Collected data entries |
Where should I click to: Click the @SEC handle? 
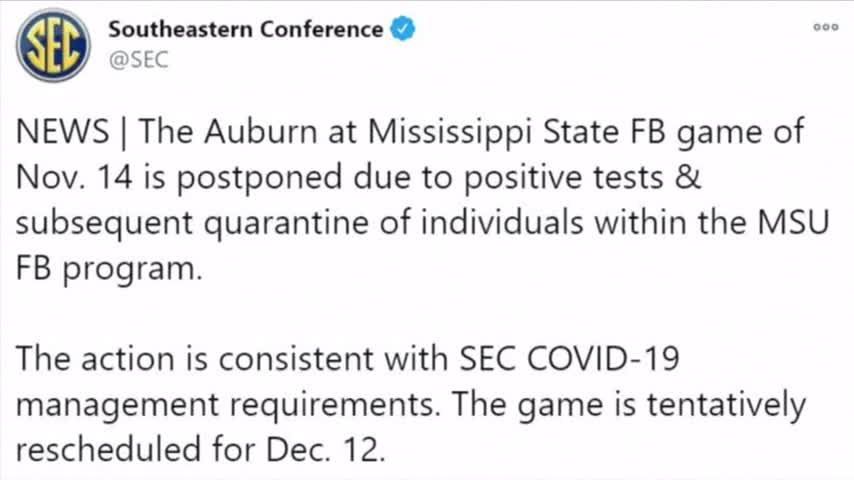click(x=138, y=59)
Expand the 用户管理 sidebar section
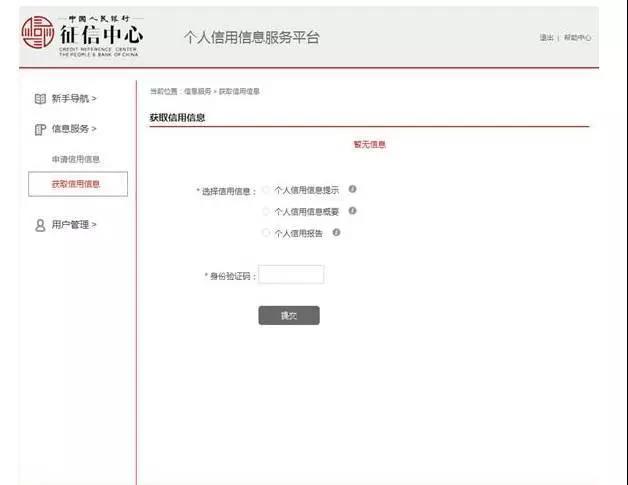This screenshot has width=628, height=485. [x=74, y=225]
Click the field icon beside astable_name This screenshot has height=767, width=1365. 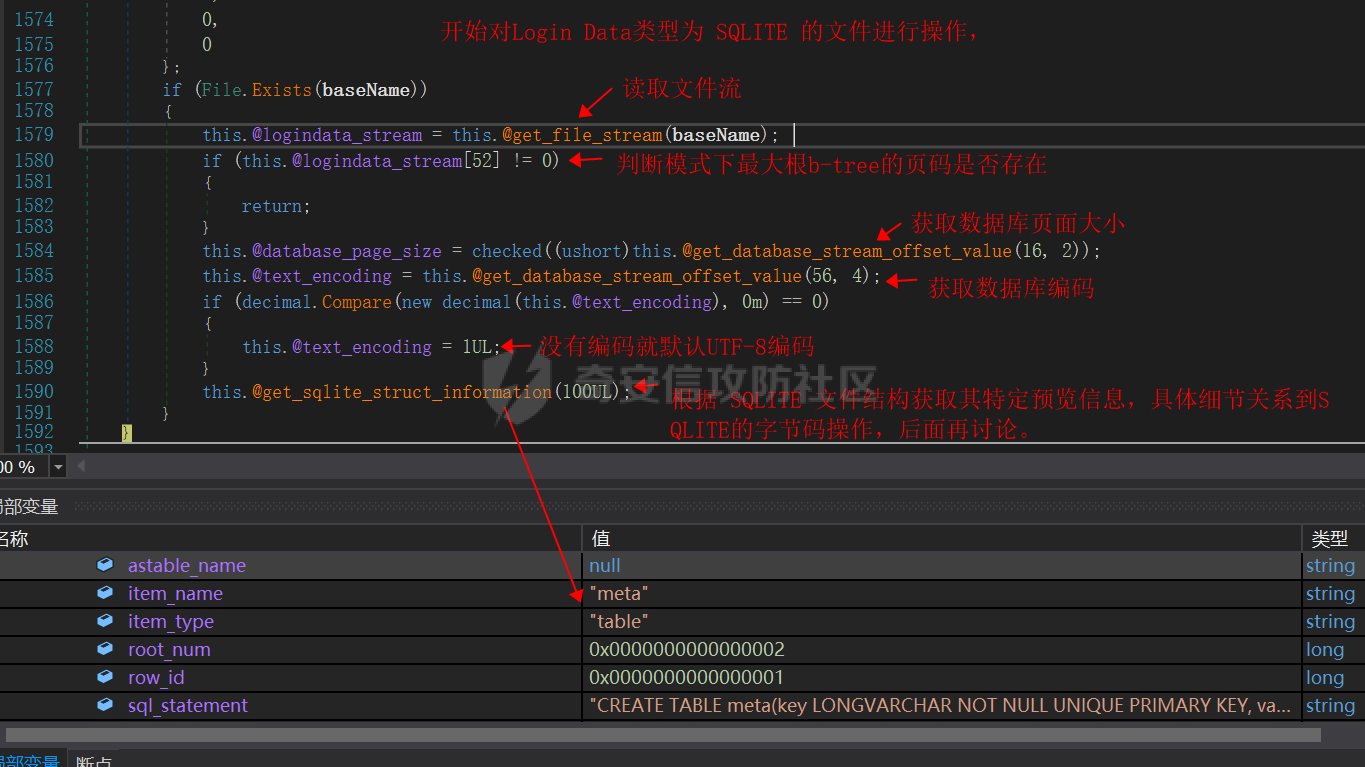[x=105, y=565]
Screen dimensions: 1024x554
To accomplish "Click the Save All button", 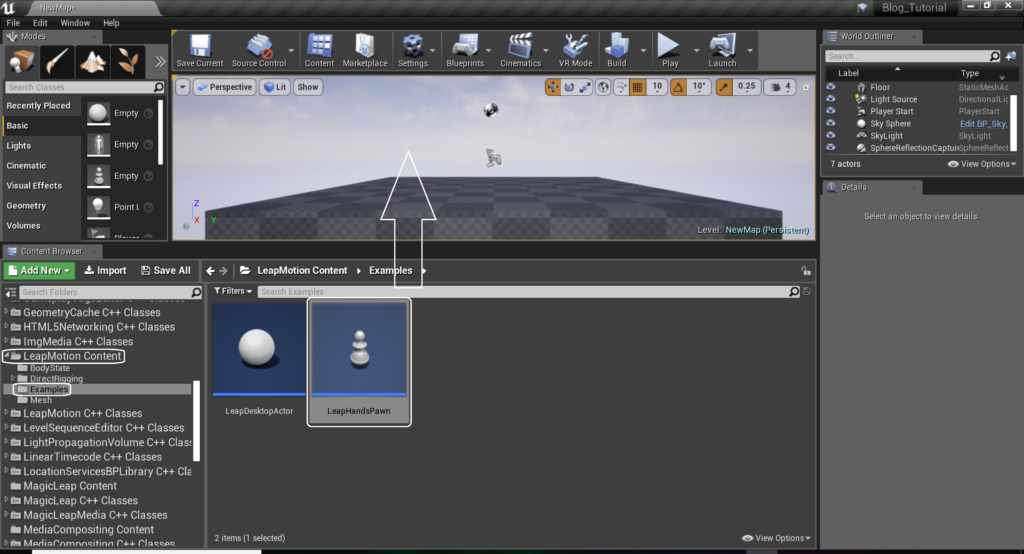I will (x=165, y=270).

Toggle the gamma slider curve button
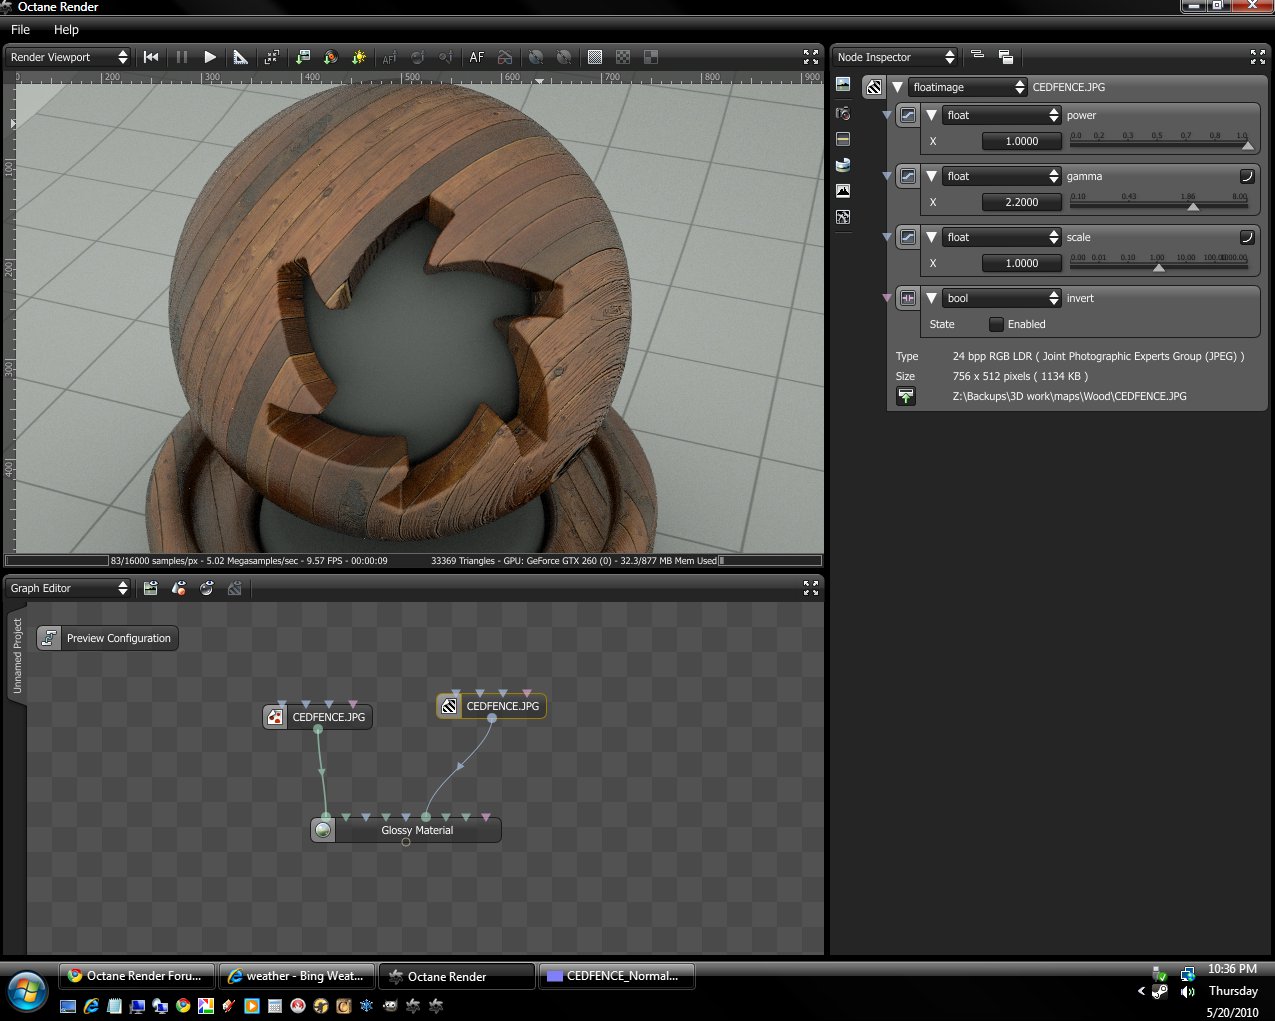tap(1247, 176)
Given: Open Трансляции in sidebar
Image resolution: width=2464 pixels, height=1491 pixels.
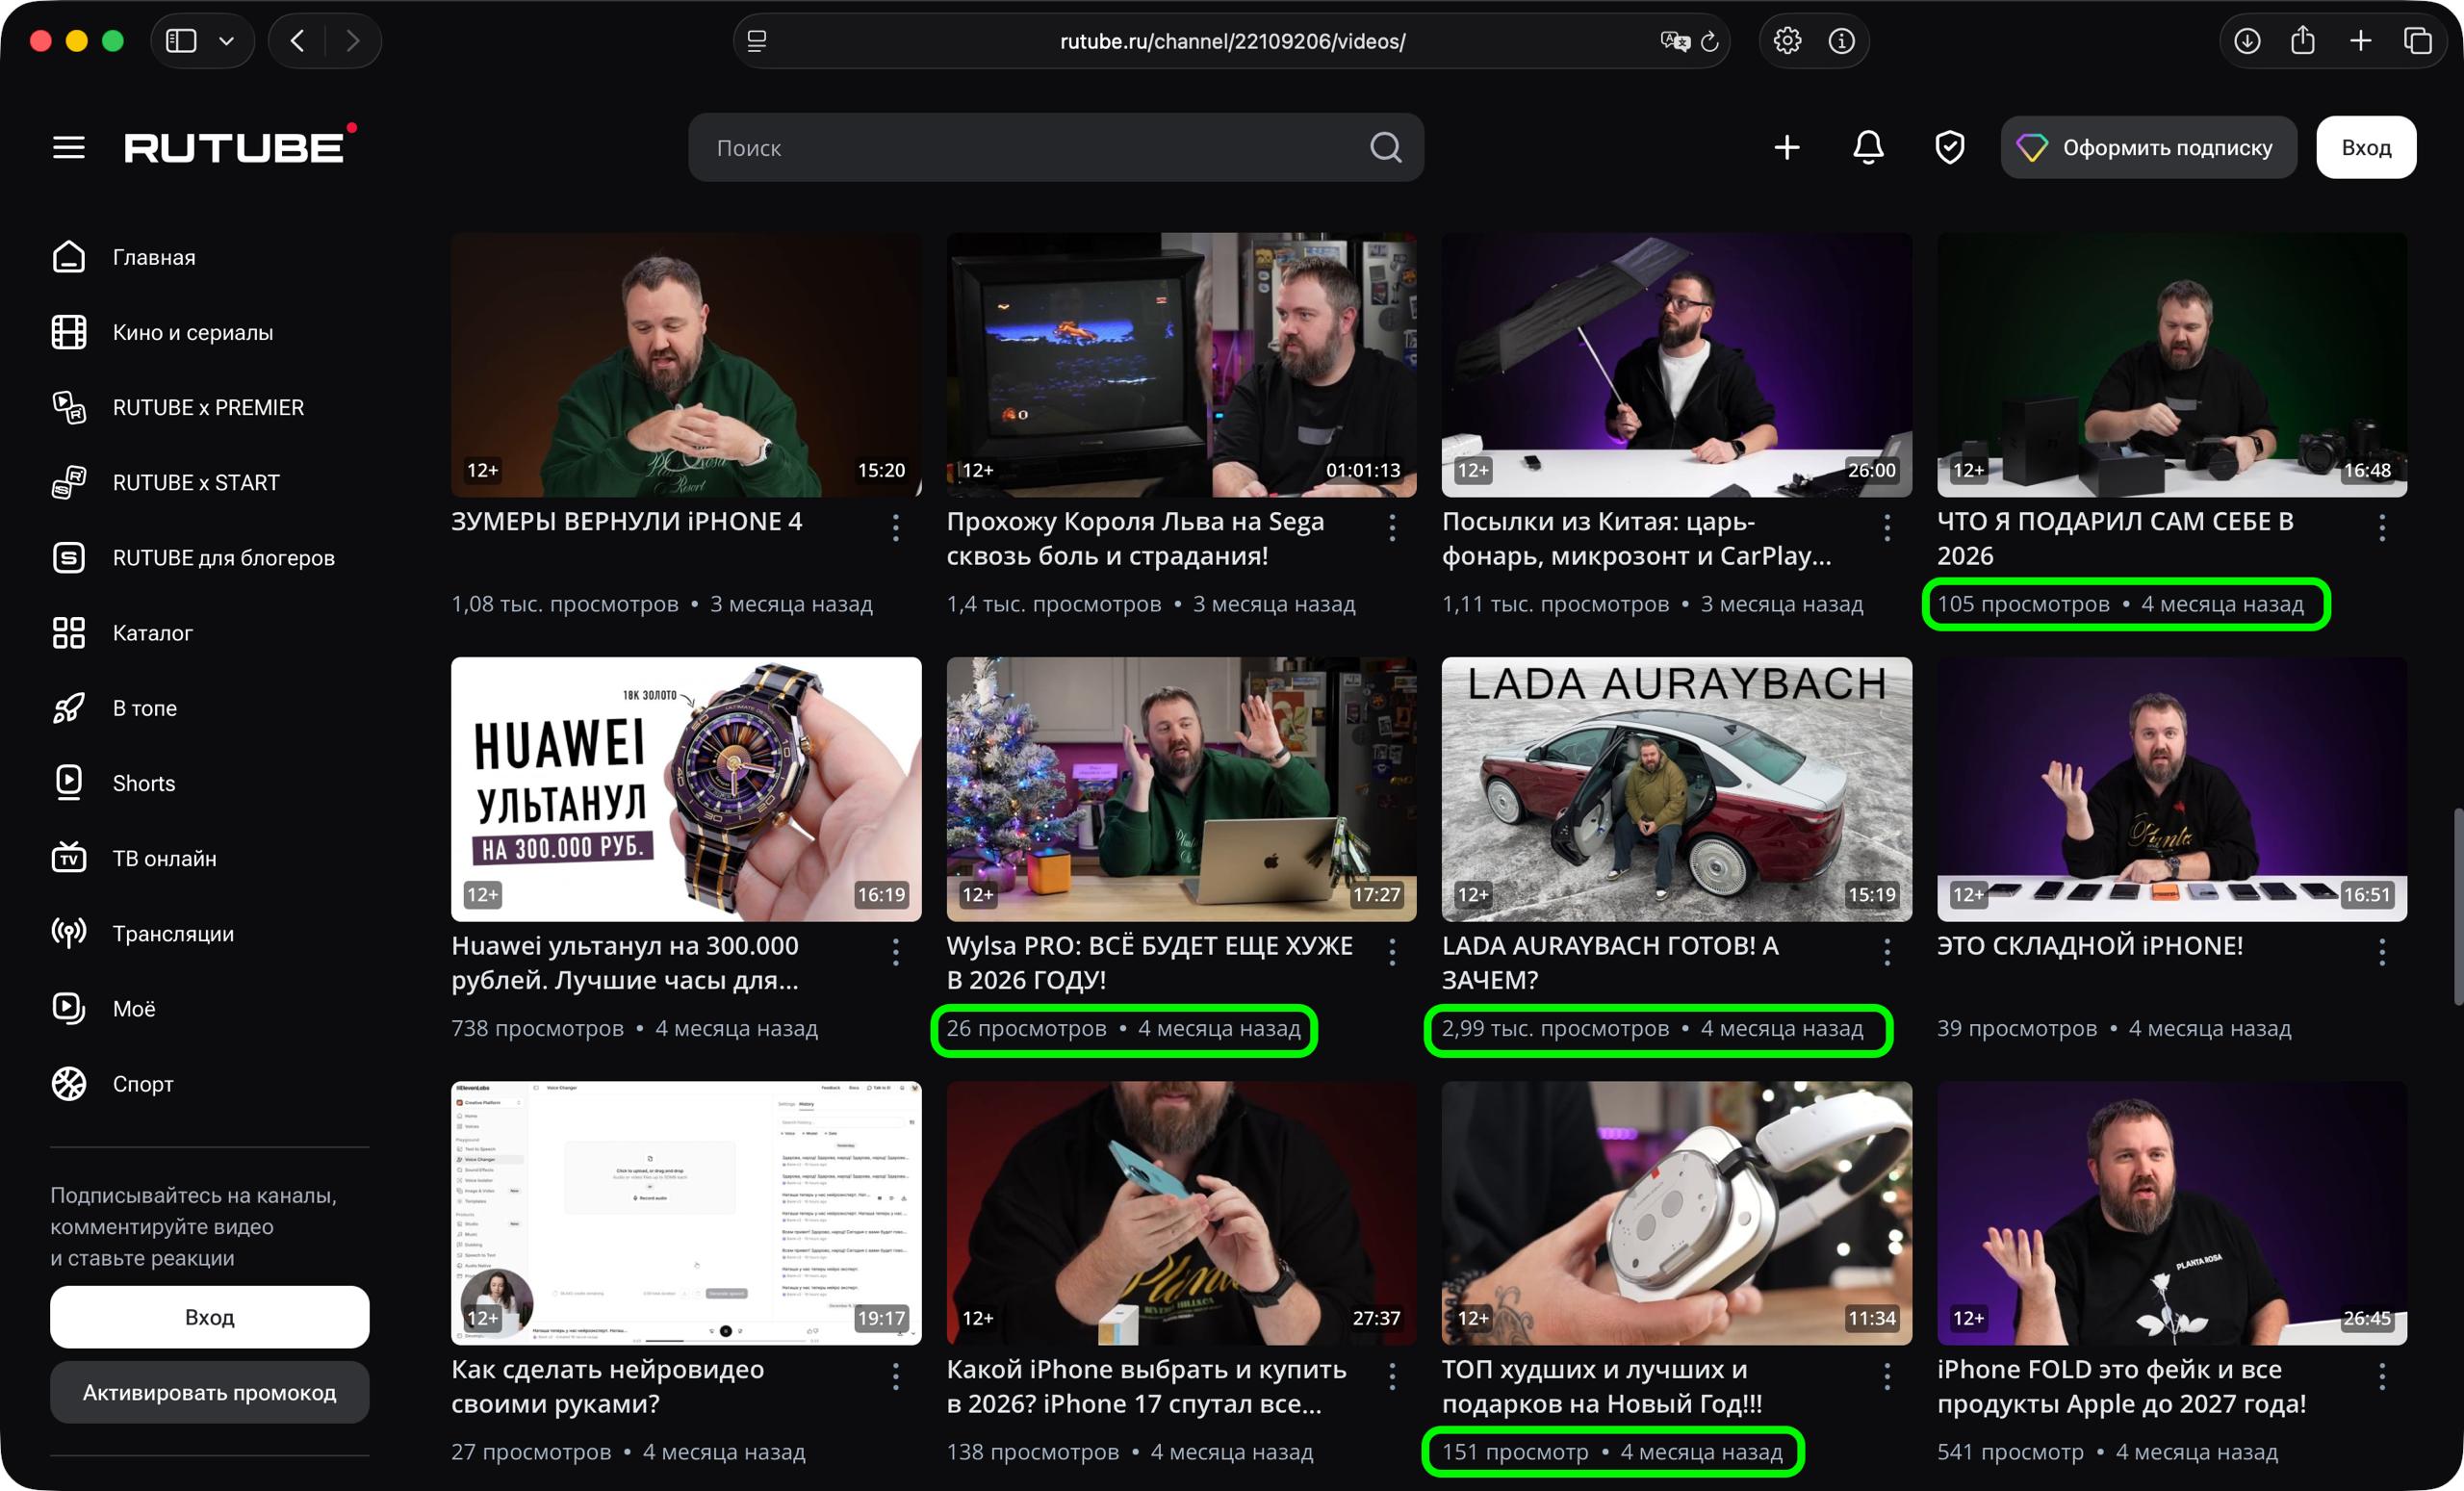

WORK ORDER |
Only the lines from the one containing "Toggle the gamma slider curve button" through the final line of the entries belong in the copy, both ends included. Pictures stay out.

ANSWER FOR THIS EXERCISE |
Toggle the gamma slider curve button
tap(1247, 176)
Given: Open Трансляции in sidebar
Image resolution: width=2464 pixels, height=1491 pixels.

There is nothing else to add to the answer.